- PROBLEM STATEMENT:
Revise the listing below, changing every instance of "At what coordinates should I click to accomplish" to "Which point should I tap to complete" and leaving all other text as it is.

[Item coordinate data]

◆ ◆ ◆ ◆

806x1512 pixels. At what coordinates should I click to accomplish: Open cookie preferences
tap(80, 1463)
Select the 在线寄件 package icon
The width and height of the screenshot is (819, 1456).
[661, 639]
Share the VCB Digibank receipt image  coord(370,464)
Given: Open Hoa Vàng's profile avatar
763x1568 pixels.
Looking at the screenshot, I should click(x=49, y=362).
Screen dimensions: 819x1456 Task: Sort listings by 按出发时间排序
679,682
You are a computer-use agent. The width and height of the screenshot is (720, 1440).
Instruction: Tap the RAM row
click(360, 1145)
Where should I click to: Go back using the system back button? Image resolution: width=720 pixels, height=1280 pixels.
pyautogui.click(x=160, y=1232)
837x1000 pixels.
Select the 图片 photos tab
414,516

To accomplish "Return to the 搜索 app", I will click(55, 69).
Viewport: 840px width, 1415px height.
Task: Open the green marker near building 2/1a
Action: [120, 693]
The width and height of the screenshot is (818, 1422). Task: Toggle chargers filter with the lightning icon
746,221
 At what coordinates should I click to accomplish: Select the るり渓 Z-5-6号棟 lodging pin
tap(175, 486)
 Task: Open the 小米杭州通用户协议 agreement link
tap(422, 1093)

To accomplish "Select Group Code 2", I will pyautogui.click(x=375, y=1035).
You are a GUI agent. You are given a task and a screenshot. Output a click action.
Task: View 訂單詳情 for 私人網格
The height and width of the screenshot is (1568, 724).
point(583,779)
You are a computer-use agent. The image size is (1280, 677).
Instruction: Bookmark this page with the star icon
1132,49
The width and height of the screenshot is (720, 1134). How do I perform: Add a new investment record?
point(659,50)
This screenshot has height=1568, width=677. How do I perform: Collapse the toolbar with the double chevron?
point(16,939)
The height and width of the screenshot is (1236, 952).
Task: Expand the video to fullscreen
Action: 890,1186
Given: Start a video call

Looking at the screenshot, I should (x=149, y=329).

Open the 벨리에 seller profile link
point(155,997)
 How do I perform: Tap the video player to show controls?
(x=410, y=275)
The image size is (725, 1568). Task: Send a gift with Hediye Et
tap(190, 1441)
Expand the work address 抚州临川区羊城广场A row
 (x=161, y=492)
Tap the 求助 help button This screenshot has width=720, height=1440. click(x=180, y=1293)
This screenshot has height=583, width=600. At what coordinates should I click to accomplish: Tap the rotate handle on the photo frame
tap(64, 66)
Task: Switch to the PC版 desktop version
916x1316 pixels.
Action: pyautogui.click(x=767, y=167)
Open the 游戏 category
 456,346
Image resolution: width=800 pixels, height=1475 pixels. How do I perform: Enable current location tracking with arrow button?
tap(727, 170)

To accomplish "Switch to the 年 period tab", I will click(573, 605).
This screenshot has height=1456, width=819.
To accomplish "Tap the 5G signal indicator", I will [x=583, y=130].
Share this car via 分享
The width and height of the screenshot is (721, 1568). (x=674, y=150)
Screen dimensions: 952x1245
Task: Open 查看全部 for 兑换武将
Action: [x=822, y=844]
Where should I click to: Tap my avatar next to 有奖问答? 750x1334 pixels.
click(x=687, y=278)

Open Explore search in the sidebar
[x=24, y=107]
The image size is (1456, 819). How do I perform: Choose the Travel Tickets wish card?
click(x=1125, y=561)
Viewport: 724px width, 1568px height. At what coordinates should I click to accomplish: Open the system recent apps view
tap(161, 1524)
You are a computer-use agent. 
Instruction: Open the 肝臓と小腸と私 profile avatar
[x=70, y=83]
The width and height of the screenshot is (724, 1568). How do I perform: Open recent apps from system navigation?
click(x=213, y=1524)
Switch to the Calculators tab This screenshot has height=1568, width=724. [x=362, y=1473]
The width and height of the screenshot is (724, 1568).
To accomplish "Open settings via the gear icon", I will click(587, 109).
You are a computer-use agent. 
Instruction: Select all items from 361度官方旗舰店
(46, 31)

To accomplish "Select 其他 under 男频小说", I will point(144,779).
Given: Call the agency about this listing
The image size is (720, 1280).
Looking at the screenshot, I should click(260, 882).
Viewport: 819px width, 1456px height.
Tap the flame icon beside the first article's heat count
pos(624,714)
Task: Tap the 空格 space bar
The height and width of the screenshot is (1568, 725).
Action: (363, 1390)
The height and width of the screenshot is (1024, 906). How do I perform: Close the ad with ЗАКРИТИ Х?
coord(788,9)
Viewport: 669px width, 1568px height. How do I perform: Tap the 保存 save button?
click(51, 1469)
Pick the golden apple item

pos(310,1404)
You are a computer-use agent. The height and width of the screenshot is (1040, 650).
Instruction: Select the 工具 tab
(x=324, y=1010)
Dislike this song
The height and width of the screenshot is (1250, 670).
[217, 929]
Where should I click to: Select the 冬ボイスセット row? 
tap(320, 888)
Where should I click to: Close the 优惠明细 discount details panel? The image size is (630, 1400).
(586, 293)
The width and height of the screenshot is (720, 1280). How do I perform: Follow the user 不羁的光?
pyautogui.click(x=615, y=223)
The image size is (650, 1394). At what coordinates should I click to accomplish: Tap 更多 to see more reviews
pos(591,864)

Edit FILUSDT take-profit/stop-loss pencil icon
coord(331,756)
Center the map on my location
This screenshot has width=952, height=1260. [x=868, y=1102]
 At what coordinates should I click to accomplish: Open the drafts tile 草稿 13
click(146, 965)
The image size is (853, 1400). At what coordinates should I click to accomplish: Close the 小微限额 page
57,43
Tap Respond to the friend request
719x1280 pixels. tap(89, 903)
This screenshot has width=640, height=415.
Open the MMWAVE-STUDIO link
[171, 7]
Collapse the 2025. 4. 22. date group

◆ ◆ ◆ ◆

- RESULT OF THIS EXERCISE:
806x1512 pixels. Which point should I tap to complete: Open cookie preferences
tap(80, 1463)
Select the 在线寄件 package icon
The width and height of the screenshot is (819, 1456).
[661, 639]
Share the VCB Digibank receipt image  coord(370,464)
Given: Open Hoa Vàng's profile avatar
763x1568 pixels.
Looking at the screenshot, I should click(x=49, y=362).
Screen dimensions: 819x1456 Task: Sort listings by 按出发时间排序
679,682
You are a computer-use agent. The width and height of the screenshot is (720, 1440).
Instruction: Tap the RAM row
click(360, 1145)
Where should I click to: Go back using the system back button? Image resolution: width=720 pixels, height=1280 pixels.
pyautogui.click(x=160, y=1232)
837x1000 pixels.
Select the 图片 photos tab
414,516

To accomplish "Return to the 搜索 app", I will click(55, 69).
Viewport: 840px width, 1415px height.
Task: Open the green marker near building 2/1a
Action: [120, 693]
The width and height of the screenshot is (818, 1422). Task: Toggle chargers filter with the lightning icon
746,221
 Which point should I tap to complete: Select the るり渓 Z-5-6号棟 lodging pin
tap(175, 486)
 Task: Open the 小米杭州通用户协议 agreement link
tap(422, 1093)

To accomplish "Select Group Code 2", I will pyautogui.click(x=375, y=1035).
You are a GUI agent. You are given a task and a screenshot. Output a click action.
Task: View 訂單詳情 for 私人網格
The height and width of the screenshot is (1568, 724).
point(583,779)
You are a computer-use agent. The image size is (1280, 677).
Instruction: Bookmark this page with the star icon
1132,49
The width and height of the screenshot is (720, 1134). How do I perform: Add a new investment record?
point(659,50)
This screenshot has height=1568, width=677. How do I perform: Collapse the toolbar with the double chevron?
point(16,939)
The height and width of the screenshot is (1236, 952).
Task: Expand the video to fullscreen
Action: 890,1186
Given: Start a video call

Looking at the screenshot, I should (x=149, y=329).

Open the 벨리에 seller profile link
point(155,997)
 How do I perform: Tap the video player to show controls?
(x=410, y=275)
The image size is (725, 1568). Task: Send a gift with Hediye Et
tap(190, 1441)
Expand the work address 抚州临川区羊城广场A row
 (x=161, y=492)
Tap the 求助 help button This screenshot has width=720, height=1440. click(x=180, y=1293)
This screenshot has height=583, width=600. Which point should I tap to complete: Tap the rotate handle on the photo frame
tap(64, 66)
Task: Switch to the PC版 desktop version
916x1316 pixels.
Action: pyautogui.click(x=767, y=167)
Open the 游戏 category
 456,346
Image resolution: width=800 pixels, height=1475 pixels. How do I perform: Enable current location tracking with arrow button?
tap(727, 170)

To accomplish "Switch to the 年 period tab", I will click(573, 605).
This screenshot has height=1456, width=819.
To accomplish "Tap the 5G signal indicator", I will [x=583, y=130].
Share this car via 分享
The width and height of the screenshot is (721, 1568). (x=674, y=150)
Screen dimensions: 952x1245
Task: Open 查看全部 for 兑换武将
Action: [x=822, y=844]
Where should I click to: Tap my avatar next to 有奖问答? 750x1334 pixels.
click(x=687, y=278)

Open Explore search in the sidebar
[x=24, y=107]
The image size is (1456, 819). How do I perform: Choose the Travel Tickets wish card?
click(x=1125, y=561)
Viewport: 724px width, 1568px height. Which point should I tap to complete: Open the system recent apps view
tap(161, 1524)
You are a computer-use agent. 
Instruction: Open the 肝臓と小腸と私 profile avatar
[x=70, y=83]
The width and height of the screenshot is (724, 1568). How do I perform: Open recent apps from system navigation?
click(x=213, y=1524)
Switch to the Calculators tab This screenshot has height=1568, width=724. [x=362, y=1473]
The width and height of the screenshot is (724, 1568).
To accomplish "Open settings via the gear icon", I will click(587, 109).
You are a computer-use agent. 
Instruction: Select all items from 361度官方旗舰店
(46, 31)

To accomplish "Select 其他 under 男频小说", I will point(144,779).
Given: Call the agency about this listing
The image size is (720, 1280).
Looking at the screenshot, I should click(260, 882).
Viewport: 819px width, 1456px height.
Tap the flame icon beside the first article's heat count
pos(624,714)
Task: Tap the 空格 space bar
The height and width of the screenshot is (1568, 725).
Action: (363, 1390)
The height and width of the screenshot is (1024, 906). How do I perform: Close the ad with ЗАКРИТИ Х?
coord(788,9)
Viewport: 669px width, 1568px height. How do I perform: Tap the 保存 save button?
click(51, 1469)
Pick the golden apple item

pos(310,1404)
You are a computer-use agent. The height and width of the screenshot is (1040, 650).
Instruction: Select the 工具 tab
(x=324, y=1010)
Dislike this song
The height and width of the screenshot is (1250, 670).
[217, 929]
Where should I click to: Select the 冬ボイスセット row? 
tap(320, 888)
Where should I click to: Close the 优惠明细 discount details panel? The image size is (630, 1400).
(586, 293)
The width and height of the screenshot is (720, 1280). How do I perform: Follow the user 不羁的光?
pyautogui.click(x=615, y=223)
The image size is (650, 1394). Which point should I tap to complete: Tap 更多 to see more reviews
pos(591,864)

Edit FILUSDT take-profit/stop-loss pencil icon
coord(331,756)
Center the map on my location
This screenshot has width=952, height=1260. [x=868, y=1102]
 Which point should I tap to complete: Open the drafts tile 草稿 13
click(146, 965)
The image size is (853, 1400). Which point should I tap to complete: Close the 小微限额 page
57,43
Tap Respond to the friend request
719x1280 pixels. tap(89, 903)
This screenshot has width=640, height=415.
Open the MMWAVE-STUDIO link
[171, 7]
Collapse the 2025. 4. 22. date group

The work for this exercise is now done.